WHEREAS, Lincoln Variable Insurance Products Trust (the “Trust”), on behalf of one or more of its series, (each, the “Fund”) which are open-end management investment companies registered under the Investment Company Act of 1940, as amended (the “1940 Act”) has entered into an Investment Management Agreement dated April 30, 2007, with the Adviser, as it may be amended from time to time (the “Investment Management Agreement”) pursuant to which the Adviser has agreed to provide certain investment management services to the Funds; and
WHEREAS, the Adviser desires to appoint Sub-Adviser as investment sub-adviser to provide the investment advisory services to one or more of the Funds as specified on Schedule A, and Sub-Adviser is willing to serve in such capacity.
NOW, THEREFORE, in consideration of the mutual covenants herein contained, and each of the parties hereto intending to be legally bound, it is agreed as follows:
1. | SERVICES TO BE RENDERED BY SUB-ADVISER TO THE FUND. |
(a) The Adviser hereby appoints the Sub-Adviser as investment adviser, on the terms and conditions set forth herein, for the portion of the Fund’s assets that the Adviser determines in its sole discretion to assign to the Sub-Adviser from time to time (referred to in this Agreement as the “Managed Portion”). The Adviser may, from time to time, make additions to, and withdrawals from, those Fund assets assigned to the Sub-Adviser. The Sub-Adviser accepts these terms and agrees to render the services herein set forth and for the compensation provided on Schedule A to this Agreement.
(b) Subject to the supervision and control of the Adviser and the Board of Trustees (the “Trustees”) of the Trust, the Sub-Adviser, at its expense, will furnish continuously an investment program for the Managed Portion which shall at all times meet the diversification requirements of Subchapters L and M under the Internal Revenue Code of 1986 (the “Code”). The Sub-Adviser will make investment decisions on behalf of the Managed Portion and place all orders for its purchase and sale of portfolio securities. The Sub-Adviser will be an independent contractor and will not have authority to act for or represent the Trust or Adviser in any way or otherwise be deemed an agent of the Trust or Adviser, except as expressly authorized in this Agreement or another writing signed by the Adviser.
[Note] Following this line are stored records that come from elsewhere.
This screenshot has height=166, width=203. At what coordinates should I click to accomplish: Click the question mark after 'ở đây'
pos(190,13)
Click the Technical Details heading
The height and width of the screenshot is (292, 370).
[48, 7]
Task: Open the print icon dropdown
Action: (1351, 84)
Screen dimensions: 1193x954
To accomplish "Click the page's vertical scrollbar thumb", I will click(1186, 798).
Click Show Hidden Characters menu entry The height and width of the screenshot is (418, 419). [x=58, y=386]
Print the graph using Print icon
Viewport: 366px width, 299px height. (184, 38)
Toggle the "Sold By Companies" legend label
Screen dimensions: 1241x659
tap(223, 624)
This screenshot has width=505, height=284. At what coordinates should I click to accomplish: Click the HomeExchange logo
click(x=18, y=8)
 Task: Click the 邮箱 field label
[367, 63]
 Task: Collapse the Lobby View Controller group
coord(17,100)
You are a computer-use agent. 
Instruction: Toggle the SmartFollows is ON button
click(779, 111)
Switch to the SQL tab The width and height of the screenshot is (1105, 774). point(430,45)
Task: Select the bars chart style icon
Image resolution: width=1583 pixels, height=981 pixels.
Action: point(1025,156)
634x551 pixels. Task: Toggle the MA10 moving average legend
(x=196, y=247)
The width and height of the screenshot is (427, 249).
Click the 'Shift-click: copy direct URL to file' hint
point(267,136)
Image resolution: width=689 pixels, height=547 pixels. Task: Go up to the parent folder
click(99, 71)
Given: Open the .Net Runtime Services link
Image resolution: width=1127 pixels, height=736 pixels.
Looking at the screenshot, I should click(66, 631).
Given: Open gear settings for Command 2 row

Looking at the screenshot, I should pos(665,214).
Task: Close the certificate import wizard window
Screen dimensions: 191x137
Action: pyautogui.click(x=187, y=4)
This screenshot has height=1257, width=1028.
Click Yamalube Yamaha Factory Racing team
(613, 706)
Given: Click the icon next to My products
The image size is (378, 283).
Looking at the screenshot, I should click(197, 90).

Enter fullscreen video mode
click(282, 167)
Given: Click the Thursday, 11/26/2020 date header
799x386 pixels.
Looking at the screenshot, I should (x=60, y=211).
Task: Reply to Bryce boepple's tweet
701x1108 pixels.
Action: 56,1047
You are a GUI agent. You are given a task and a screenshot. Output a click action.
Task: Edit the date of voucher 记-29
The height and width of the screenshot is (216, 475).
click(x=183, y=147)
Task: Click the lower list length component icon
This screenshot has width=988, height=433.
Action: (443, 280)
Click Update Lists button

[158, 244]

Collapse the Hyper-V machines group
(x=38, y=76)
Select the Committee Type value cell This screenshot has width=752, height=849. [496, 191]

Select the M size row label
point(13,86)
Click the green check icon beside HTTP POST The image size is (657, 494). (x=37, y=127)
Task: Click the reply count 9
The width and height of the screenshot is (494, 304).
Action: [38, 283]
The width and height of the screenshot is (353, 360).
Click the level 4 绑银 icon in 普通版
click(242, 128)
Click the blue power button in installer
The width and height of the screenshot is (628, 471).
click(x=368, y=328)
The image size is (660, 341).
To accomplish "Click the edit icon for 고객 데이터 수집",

(c) The Sub-Adviser, at its expense, will furnish (i) all necessary investment and management facilities, including salaries of personnel, required for it to execute its duties faithfully and (ii) administrative facilities, including bookkeeping, clerical personnel and equipment necessary for the efficient conduct of the investment affairs of the Managed Portion
(excluding determination of net asset value per share, portfolio accounting and shareholder accounting services). The Sub-Adviser shall be responsible for commercially reasonable expenses relating to the printing and mailing of required supplements to the Fund’s registration statement, provided that such supplements relate solely to a change in control of the Sub-Adviser or any change in the portfolio manager or managers assigned by the Sub-Adviser to manage the Managed Portion.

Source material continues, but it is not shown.